» To be done
Quote the lines from the one containing "What do you" through the one containing "center [278, 132].", inclusive, leaving out the pictures.

» Supplied entries
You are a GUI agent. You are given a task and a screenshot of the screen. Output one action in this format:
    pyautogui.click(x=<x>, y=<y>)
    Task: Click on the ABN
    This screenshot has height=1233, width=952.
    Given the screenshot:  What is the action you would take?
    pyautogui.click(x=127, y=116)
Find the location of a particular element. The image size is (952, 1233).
---
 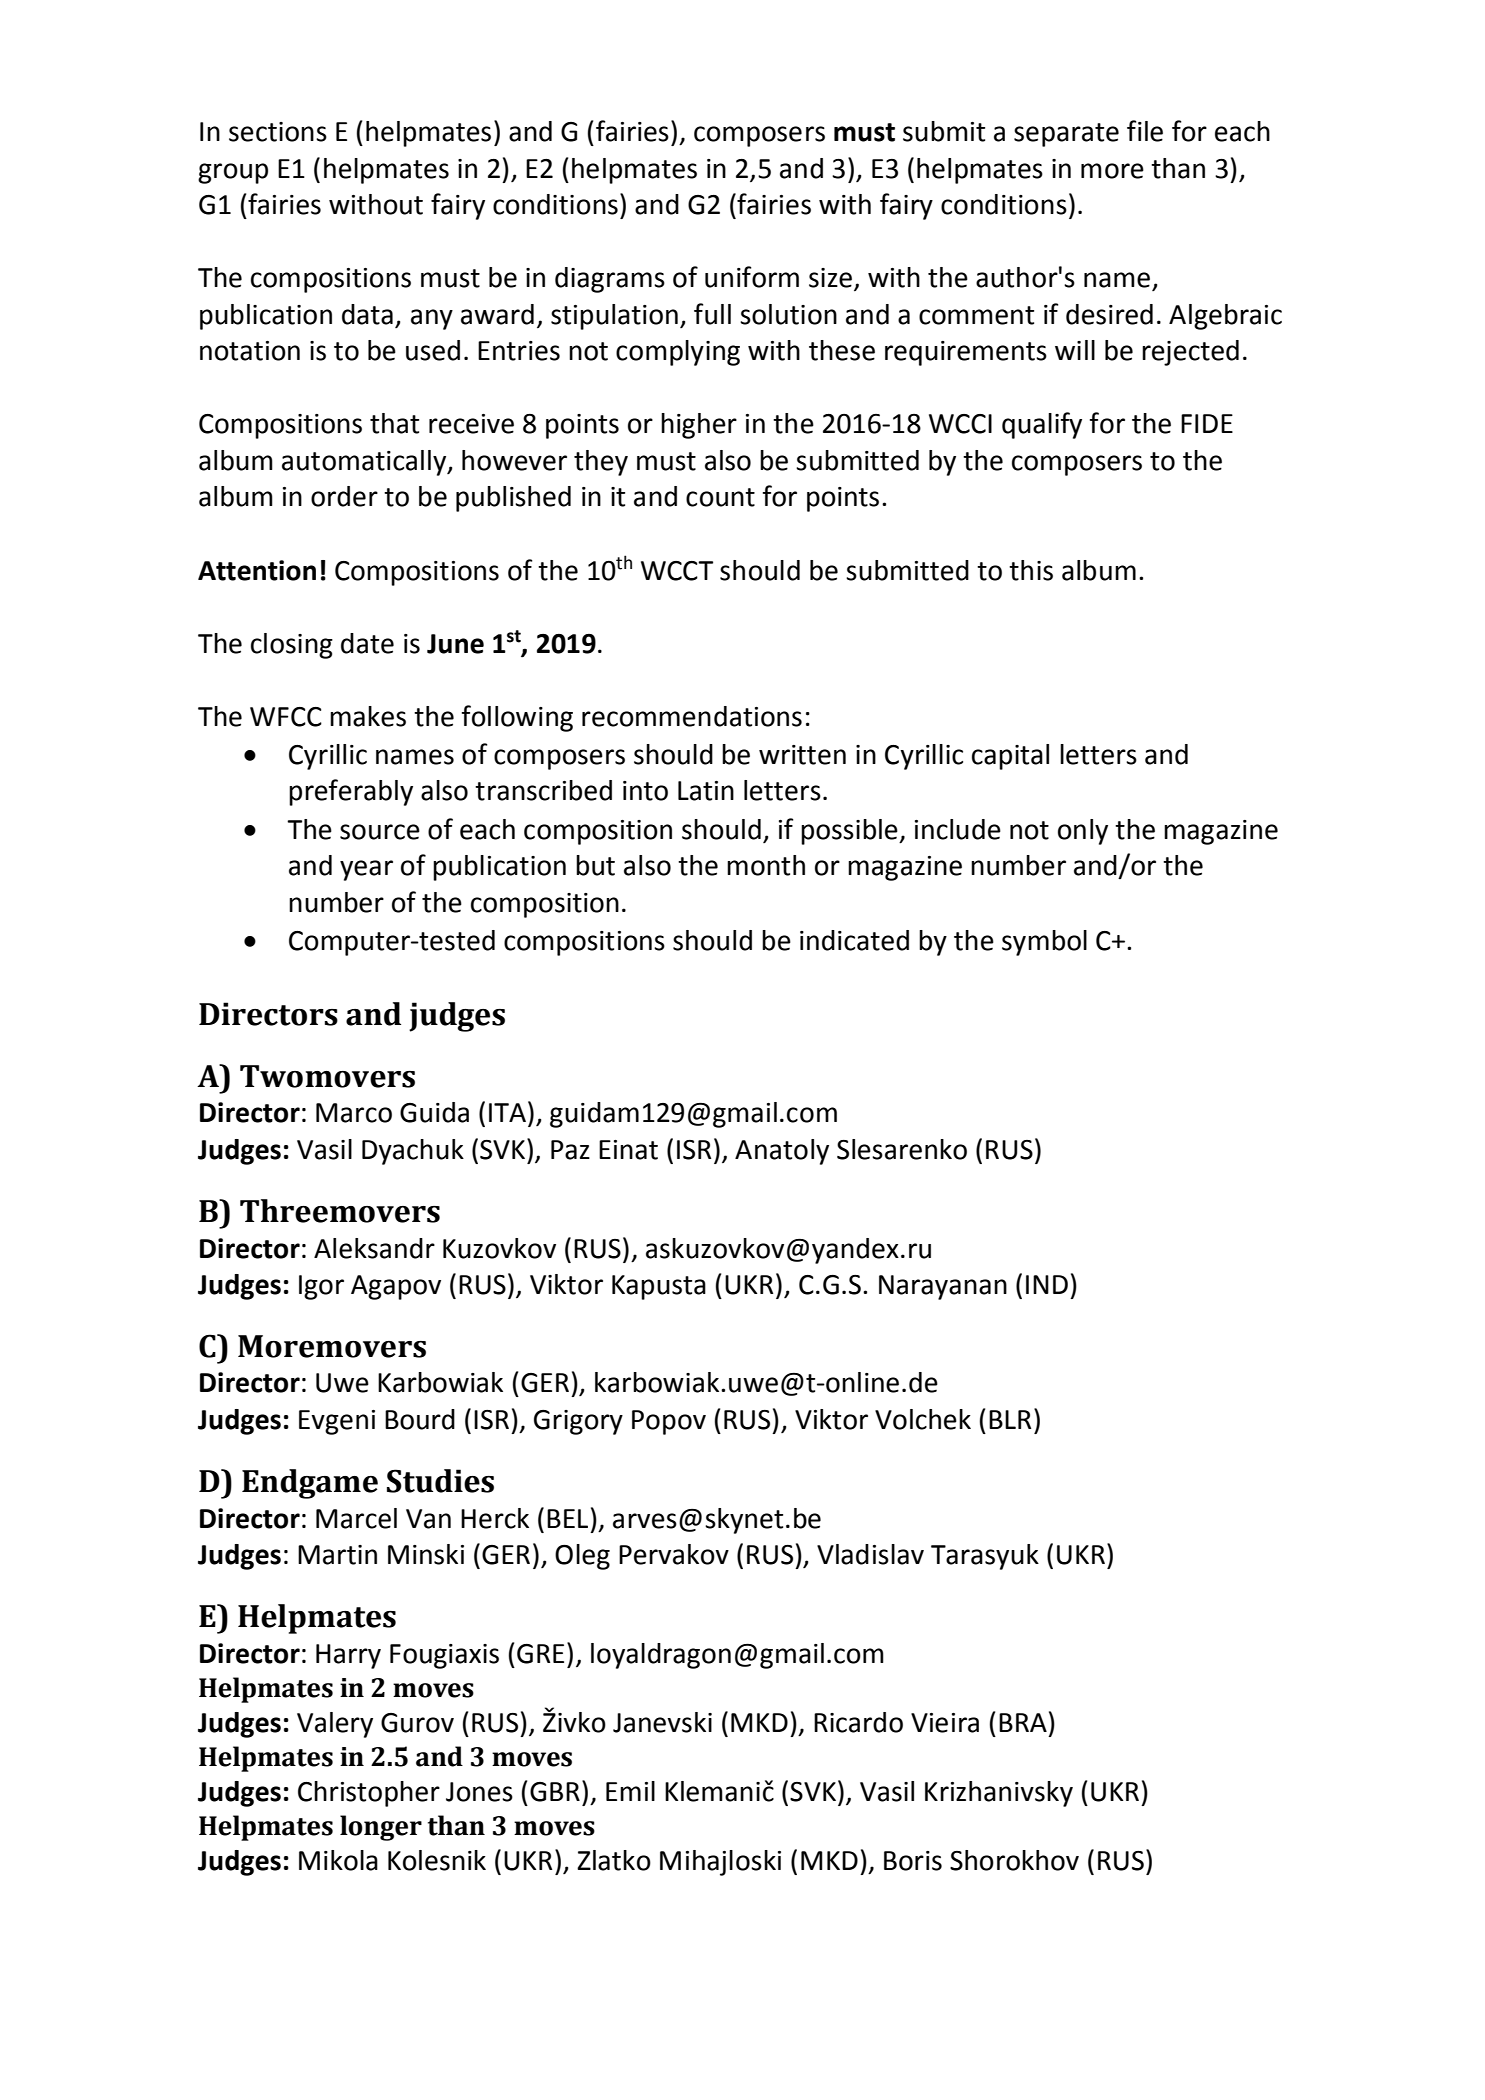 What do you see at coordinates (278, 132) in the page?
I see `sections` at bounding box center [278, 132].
...
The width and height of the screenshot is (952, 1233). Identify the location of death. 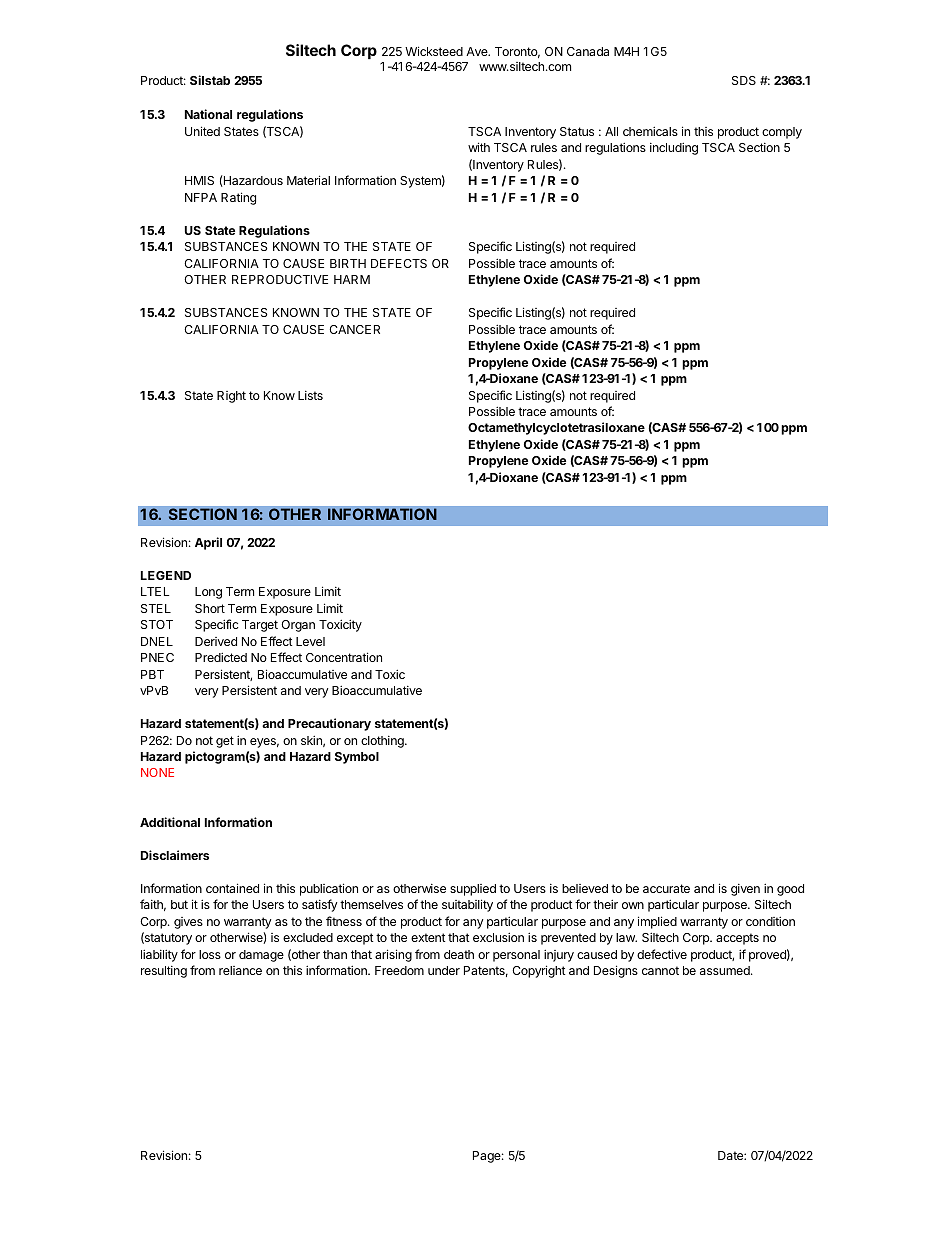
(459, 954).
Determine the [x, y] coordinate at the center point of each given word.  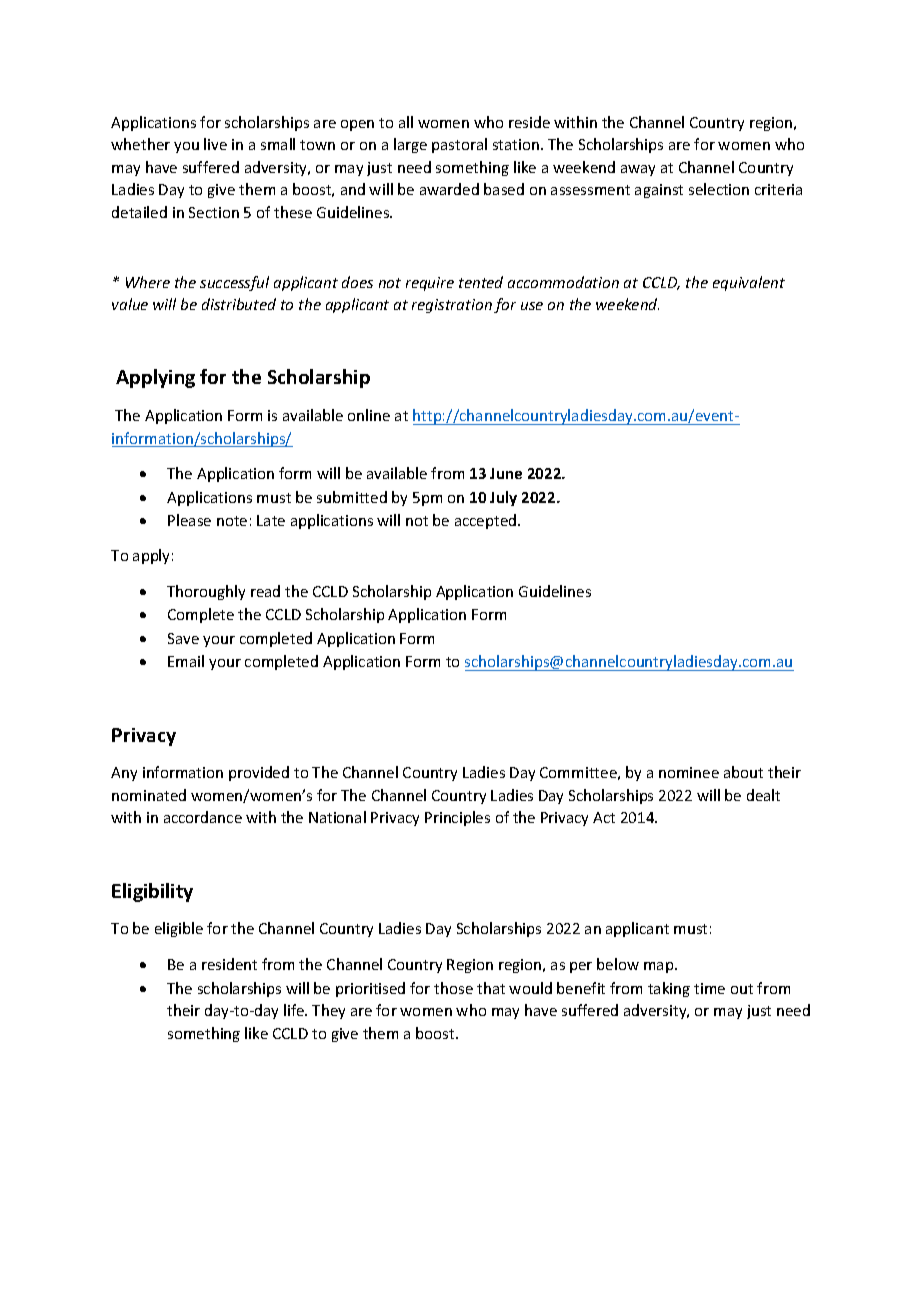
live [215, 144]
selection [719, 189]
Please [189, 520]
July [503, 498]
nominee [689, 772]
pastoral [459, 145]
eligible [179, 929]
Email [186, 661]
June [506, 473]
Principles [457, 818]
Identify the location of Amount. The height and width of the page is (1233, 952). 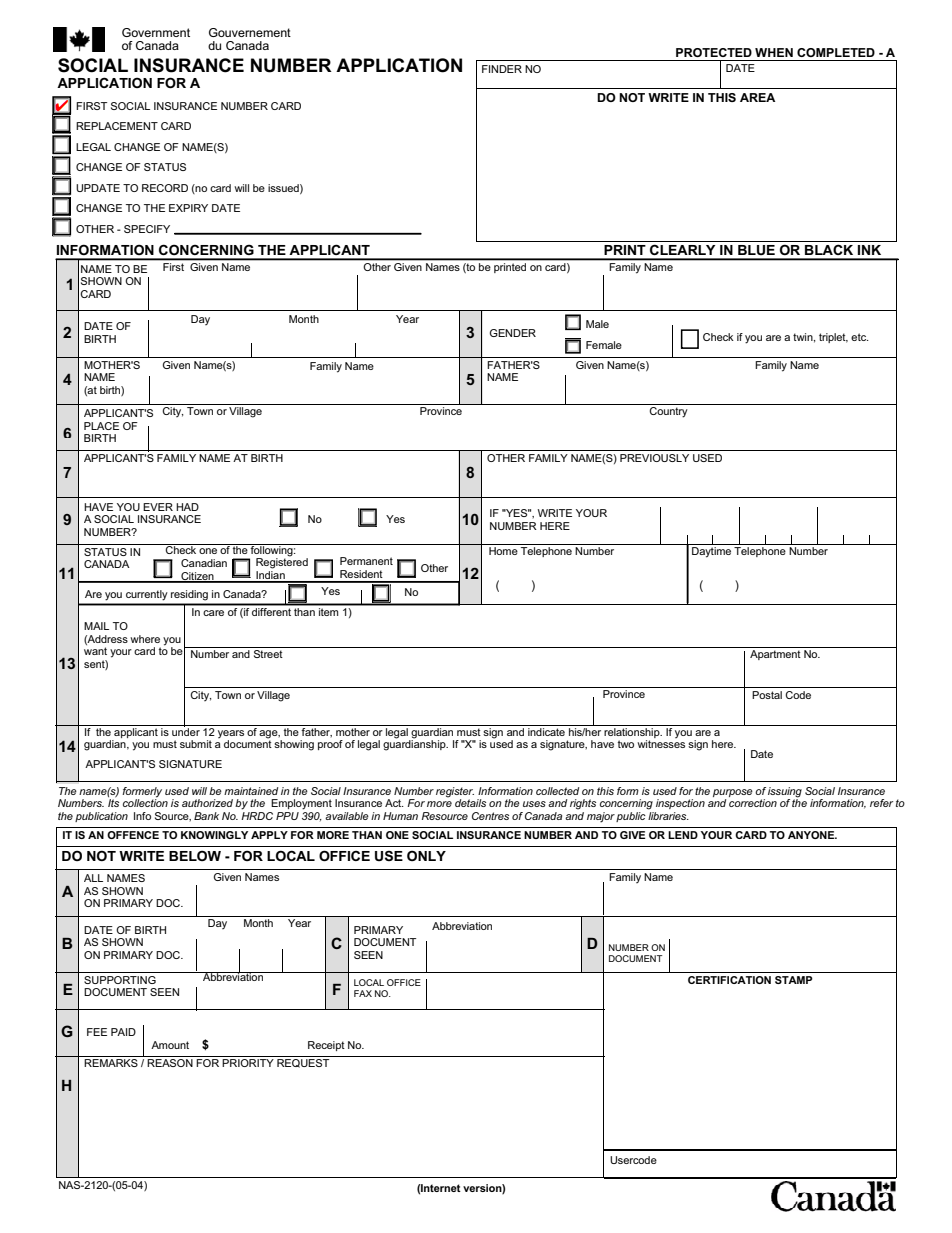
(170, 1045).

» The response
  What do you see at coordinates (278, 132) in the page?
I see `sections` at bounding box center [278, 132].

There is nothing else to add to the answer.